## What is required
Take the data below. Output it exactly from its first line through the line containing "You are a computer-use agent. This".
Input for this task section start
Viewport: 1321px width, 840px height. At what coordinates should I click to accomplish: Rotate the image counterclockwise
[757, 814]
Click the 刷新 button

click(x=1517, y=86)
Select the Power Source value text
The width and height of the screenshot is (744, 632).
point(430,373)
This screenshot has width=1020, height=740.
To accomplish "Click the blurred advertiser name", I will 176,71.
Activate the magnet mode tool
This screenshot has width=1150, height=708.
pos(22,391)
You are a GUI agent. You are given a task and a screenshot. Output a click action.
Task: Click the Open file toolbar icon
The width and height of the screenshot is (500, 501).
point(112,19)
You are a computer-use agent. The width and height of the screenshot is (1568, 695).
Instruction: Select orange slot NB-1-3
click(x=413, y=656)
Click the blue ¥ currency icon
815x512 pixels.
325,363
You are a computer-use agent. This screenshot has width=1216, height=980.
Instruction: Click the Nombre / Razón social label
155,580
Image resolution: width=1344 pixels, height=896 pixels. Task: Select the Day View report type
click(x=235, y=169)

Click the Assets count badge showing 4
Input for this task section end
## Task output
Viewport: 1321px width, 840px height. At what coordinates should I click to accomplish: Rotate the image counterclockwise
[757, 814]
Click the 刷新 button

click(x=1517, y=86)
Select the Power Source value text
The width and height of the screenshot is (744, 632).
point(430,373)
This screenshot has width=1020, height=740.
To accomplish "Click the blurred advertiser name", I will 176,71.
Activate the magnet mode tool
This screenshot has width=1150, height=708.
pos(22,391)
You are a GUI agent. You are given a task and a screenshot. Output a click action.
Task: Click the Open file toolbar icon
The width and height of the screenshot is (500, 501).
point(112,19)
You are a computer-use agent. The width and height of the screenshot is (1568, 695).
Instruction: Select orange slot NB-1-3
click(x=413, y=656)
Click the blue ¥ currency icon
815x512 pixels.
325,363
You are a computer-use agent. This screenshot has width=1216, height=980.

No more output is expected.